Я не призываю к общему покаянию, здесь каждый сам себе советчик. Я призываю к спокойному открытому уважительному диалогу документалистов — профессионалов и студентов, деятелей искусства и культуры, мыслителей и граждан. Пересмотрите «Сталкера» Андрея Тарковского, финал: получаешь не то, что попросил, а что действительно хотел. Так все и случилось. Помню, как мы все начинали, 35–40 лет назад, молодыми людьми, мечтающими о большом кино. Помню, в метро подрались, кто лучше — Тарковский или Феллини, а теперь ведь это кажется смешным, беда. А потом каждый выбрал свою жизнь и свою дорогу. Кто хотел славы — лоснится теперь, кто хотел денег — стал богатым, кто хотел власти — получил ее и приблизился, кто хотел снимать кино — так и снимает кино. А начинали все вместе.
Круговорот воды в кино
Контекст
Документальные фильмы о природе всегда идут следом за техническими революциями в кинематографе
Появление целой линейки документальных фильмов о природе и человеке, начиная со второй половины ХХ века, во многом объясняется возросшими техническими возможностями кино. В 1980-е годы случился первый всплеск такого кино, он связан прежде всего с именами двух людей: режиссера Годфри Реджио (США), автора кинотрилогии «Каци» («Кояанискаци», «Поваккаци», «Накойкаци», 1983–2003 годы), и оператора Рона Фрике, который предпочитал снимать на 70-мм пленку, а также самостоятельно сконструированный цейтрафер. Самые известные работы Фрике — «Хронос», «Барака» и «Самсара», которые развивают тему взаимоотношений человечества и вечности. Второй всплеск интереса к документальному природоведению возник в 1990-е: при создании «Микрокосмоса» (1996) авторы, французские биологи Клод Нуридзани и Мари Перену, вновь использовали новейшие технологии: технику малого формата кадра при съемке, а также короткофокусные микроскопы.
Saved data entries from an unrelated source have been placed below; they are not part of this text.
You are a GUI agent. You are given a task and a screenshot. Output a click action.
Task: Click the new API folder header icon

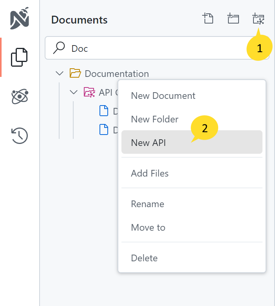tap(259, 19)
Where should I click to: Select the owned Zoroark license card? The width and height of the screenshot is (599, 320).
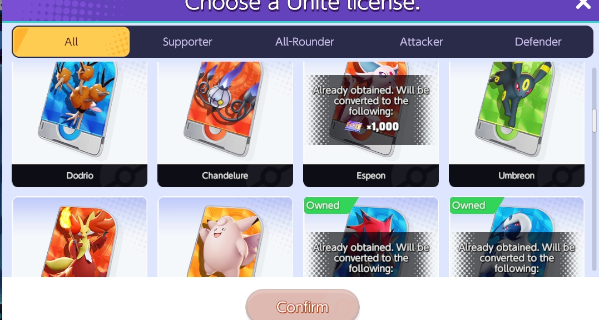click(x=370, y=237)
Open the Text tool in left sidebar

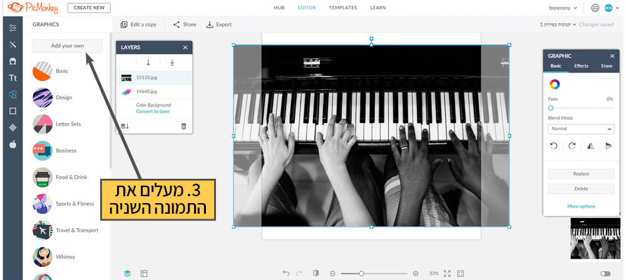point(13,78)
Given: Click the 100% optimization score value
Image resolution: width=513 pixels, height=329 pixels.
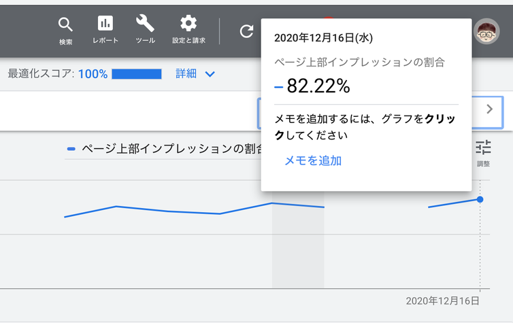Looking at the screenshot, I should click(x=93, y=73).
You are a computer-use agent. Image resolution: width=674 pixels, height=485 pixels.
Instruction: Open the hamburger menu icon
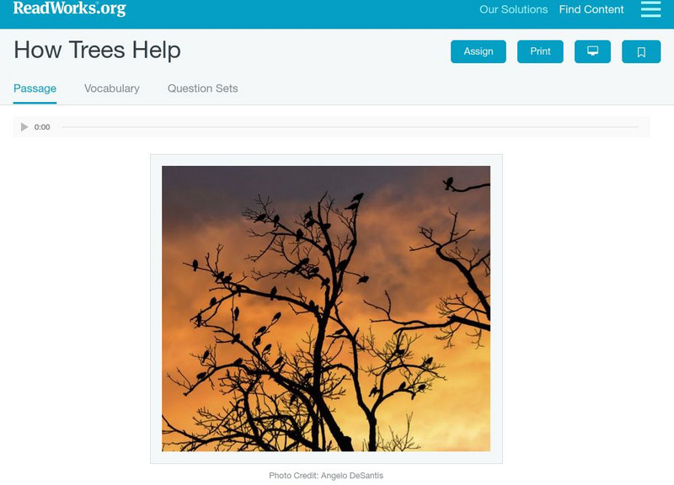650,9
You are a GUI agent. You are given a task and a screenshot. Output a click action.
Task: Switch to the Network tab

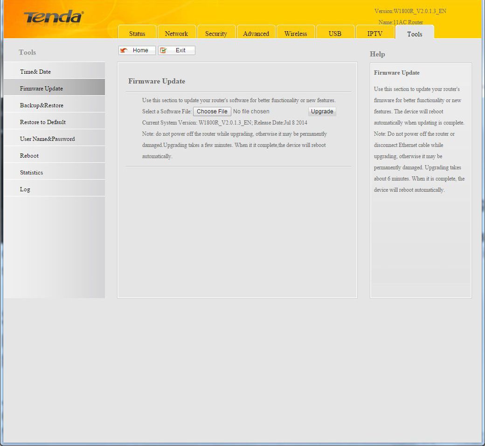176,33
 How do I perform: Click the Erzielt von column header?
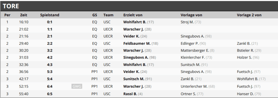coord(133,15)
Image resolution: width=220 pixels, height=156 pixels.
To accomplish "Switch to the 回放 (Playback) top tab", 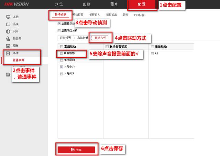I will click(87, 4).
Это позволило превратить насекомых в самых настоящих гигантских чудовищ, а траву — в непроходимые джунгли. Другой их проект, «Генезис» (2004), рассказывает о происхождении Вселенной; на создание фильма ушло около 10 лет.
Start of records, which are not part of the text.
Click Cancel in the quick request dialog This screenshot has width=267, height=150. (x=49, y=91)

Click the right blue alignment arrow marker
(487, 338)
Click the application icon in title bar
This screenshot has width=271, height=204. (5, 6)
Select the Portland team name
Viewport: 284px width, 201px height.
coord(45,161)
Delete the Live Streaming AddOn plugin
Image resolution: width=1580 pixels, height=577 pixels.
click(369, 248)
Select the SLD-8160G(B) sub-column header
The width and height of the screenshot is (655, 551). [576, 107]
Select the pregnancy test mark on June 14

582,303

Сегодня режиссеры такого кино также соревнуются по количеству стран, где проходили съемки, и вообще по количеству всего. В новом веке режиссер Ян Артюс-Бертран и продюсер Люк Бессон, снимая свой «Дом. История путешествия» (2009), посетили 53 страны, где с высоты птичьего полета снимали последствия экологических катастроф. Авторы отказались от коммерческой реализации проекта и распространяют его бесплатно, в некоторых странах фильм запрещен.
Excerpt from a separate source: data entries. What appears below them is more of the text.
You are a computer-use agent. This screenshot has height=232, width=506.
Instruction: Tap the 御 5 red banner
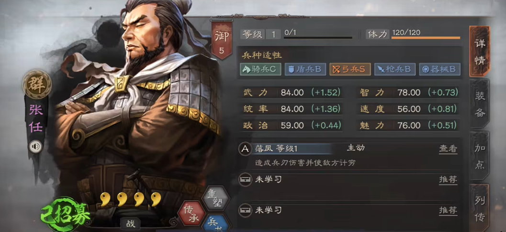(x=221, y=40)
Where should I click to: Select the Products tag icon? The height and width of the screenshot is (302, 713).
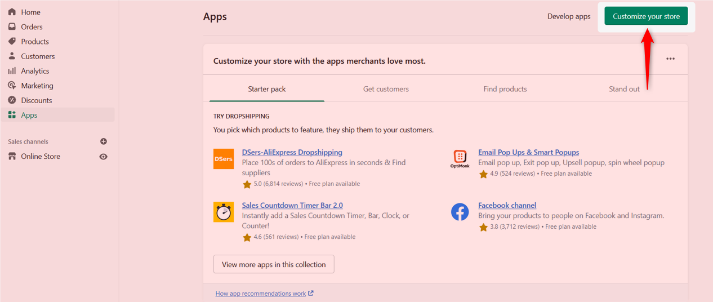tap(12, 41)
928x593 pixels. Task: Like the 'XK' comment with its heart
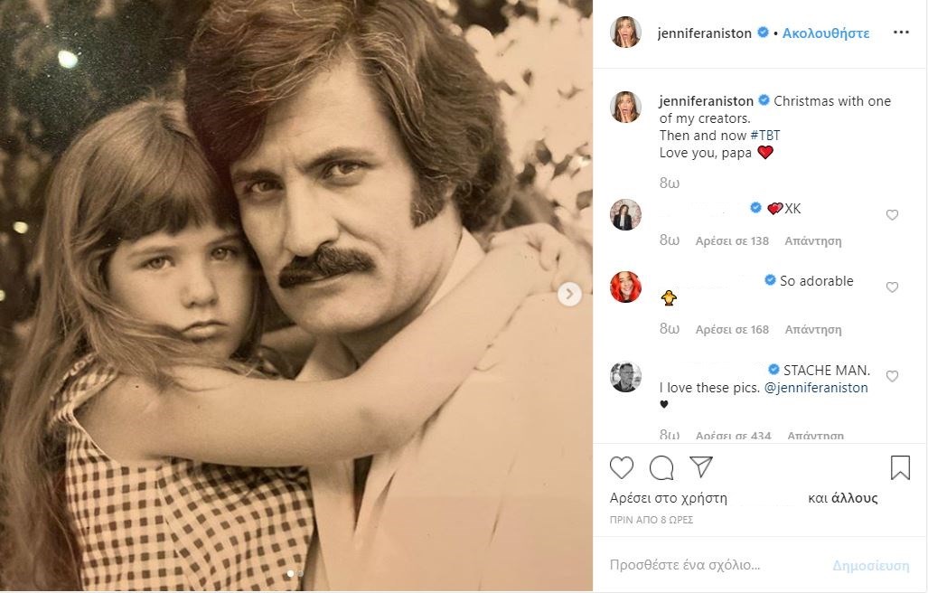pyautogui.click(x=892, y=215)
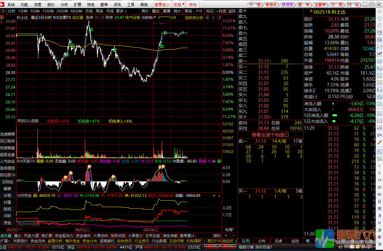
Task: Expand the 更多 periods dropdown
Action: click(121, 11)
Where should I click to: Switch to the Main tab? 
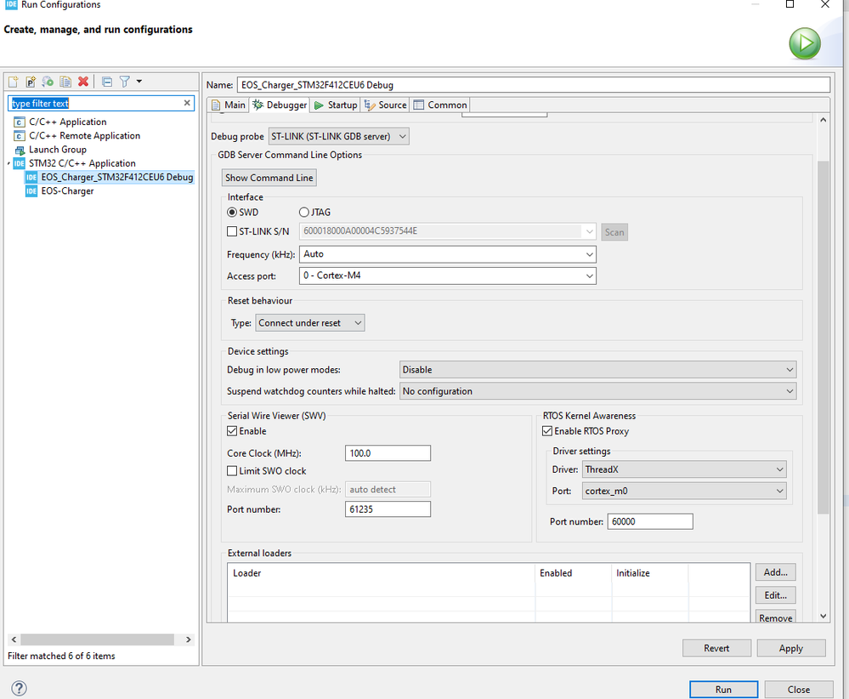coord(229,105)
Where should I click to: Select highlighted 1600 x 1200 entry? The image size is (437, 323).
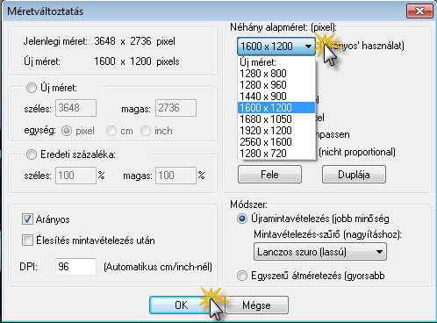coord(276,108)
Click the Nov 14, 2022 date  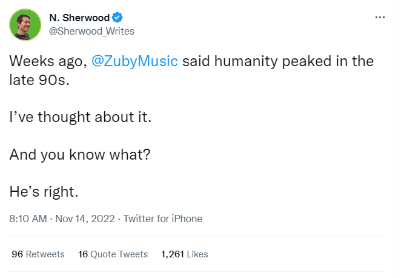click(x=85, y=219)
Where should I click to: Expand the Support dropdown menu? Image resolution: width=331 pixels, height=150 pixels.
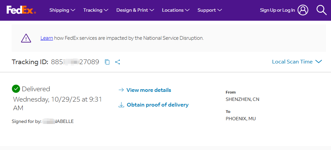tap(210, 10)
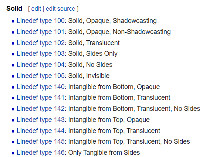This screenshot has height=157, width=203.
Task: Click the Solid, Opaque, Shadowcasting description text
Action: click(x=112, y=21)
Техника теперь позволяет буквально реализовать метафору «высоты птичьего полета». Большая часть фильма «Птицы — странствующий народ» (2001) Жака Перрена снята прямо в воздухе в предельной близости к летящим птицам. Что касается водной стихии, тут выделяются «Подводный космос» (2002) Майкла Вулера и Пауела Актела, а также «Океаны» (2010) Жака Перрена. Бюджет последнего — 80 млн евро, в съемках участвовало 15 кинооператоров, которые отсняли более 500 часов пленки. На подготовку ушло более 2 лет, и еще 3,5 года — на сами съемки. Отчасти про воду также и недавний «Арктика 3Д» (2012) Грега Макгиливрея — путешествие в компании белой медведицы и двух ее малышей, закадровый голос — Мерил Стрип; и, конечно же, «Погоня за ледниками» (2012). Фотограф из журнала National Geographic Джеймс Балог снял фильм про исчезновение тысячелетнего льда. Позже он собрал экспедицию для исследования арктических льдов и Гренландии, разработав специальное оборудование и камеры, которые позволяют отследить изменения ледников на протяжении нескольких лет.